Johannes, son amoureux infidèle, l’attend à la terrasse d’un café proche où elle le rejoint entre deux groupes de visiteurs. Leur relation est orageuse, Ondine le somme de l’attendre une demi-heure avant qu’elle ne revienne, sinon, dit-elle, elle sera obligée de le tuer. Mais Johannes n’attend pas, prisonnier de son téléphone mobile qui l’appelle ailleurs...
Première scène à la fois banale et étrange : le film est ainsi posé. Ce sera le récit d’une double relation amoureuse qui se complexifiera avec l’apparition, troublante pour Ondine, de Christoph, scaphandrier de métier ayant assisté à l’une de ses conférences, qui va entrer dans sa vie et révéler toute sa passion. Christoph est un jeune homme cabossé, un peu fruste, mais à la parole et aux gestes doux ; il est tout le contraire de Johannes, jeune bourgeois ambitieux. L’accomplissement et le drame arrivent de pair, de même que les destins d’Ondine et celui de Johannes, conformes à la légende. Christoph survivra, homme simple et honnête, marqué à jamais par le passage d’Ondine dans sa vie.


 

Car il s’agit bien du portrait d’une femme actuelle et de sa passion amoureuse. L’actrice Paula Beer, au cœur de ce film, l’irradie. Et bien surprenant est Franz Rogowski (Christoph), acteur tout à la fois physique et d’une grande sensibilité - on trouvait déjà ces deux acteurs dans le film précédent de Christian Petzold, Transit (2). C’est aussi une belle proposition qui n’épuise rien, ni de son sujet ni de ses références à un lieu (Berlin, lieu du cinéma de Petzold) et à une mythologie populaire. Enfin c’est un film qui persiste longtemps dans la mémoire de son spectateur.


 


 

L’eau en est le vecteur principal, la matrice dans laquelle l’amour se révèle. Dans L’Atalante, Juliette dit à son jeune mari Jean, le marinier : "Tu ne sais pas que dans l’eau on voit ceux qu’on aime ?". Celui-ci plongera plus tard dans la Seine, lorsque Juliette le quittera temporairement, pour essayer de la retrouver : sublime scène de cinéma sous l’eau où Jean Dasté (Jean) nage les yeux grands ouverts pour tenter d’apercevoir une Juliette (Dita Parlo) en robe de mariée flottant dans les ondes.


 


 

De même dans le film de Christian Petzold, les séquences sous-marines sont belles, simples et énigmatiques : l’apparition d’un silure lors des plongées de Christoph, sa découverte d’une inscription sous-marine sur le barrage près duquel il travaille et, à la fin du film, sa recherche désespérée d’Ondine qui a disparu dans les eaux du lac.


 

Un bon film en appelle d’autres, s’inscrit dans une histoire des formes et des cultures. C’est ce que réussit Christian Petzold avec Ondine, en prouvant une fois de plus que le cinéma n’est jamais si intéressant ni universel que lorsqu’il prend appui sur une réalité et une histoire des lieux, même très locales. Nul besoin d’engager des moyens faramineux, ni des effets numériques : l’économie sied bien à ce film très maîtrisé et tout en nuances.

Francis Guermann
Jeune Cinéma en ligne directe

1. Undine geht ("Ondine s’en va") est une des sept nouvelles, un poème en prose, du recueil de Ingeborg Bachmann, Das dreissigste Jahr, Munich, Piper Verlag, 1961. En France, La Trentième Année, traduction de Marie-Simone Rollin, Paris, Seuil, 1964.

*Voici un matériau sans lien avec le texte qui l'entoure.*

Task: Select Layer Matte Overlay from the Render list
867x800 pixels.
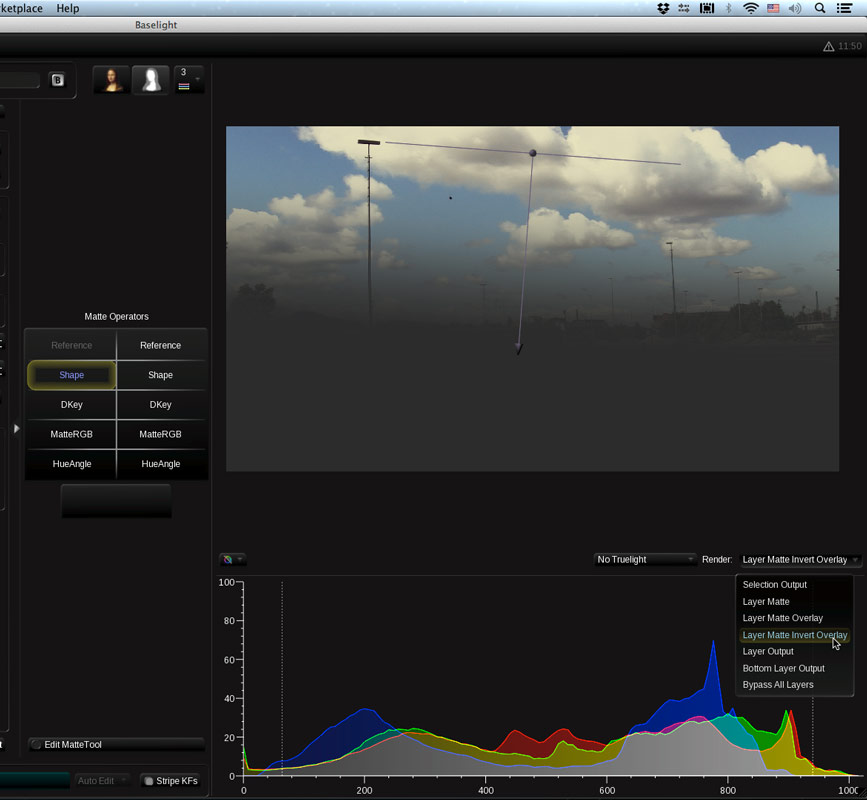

2. Transit de Christian Petzold (2018), d’après le roman de Anna Seghers, avec Franz Rogowski et Paula Beer, a été sélectionné en compétition officielle à la Berlinale 2018.


Ondine (Undine). Réal, sc : Christian Petzold, d’après Ingeborg Bachmann ; ph : Hans Fromm ; mont : Bettina Bôohler. Int : Paula Beer, Franz Rogowski, Maryam Zaree, Jacob Marschenz (Allemagne-France, 2019, 90 mn).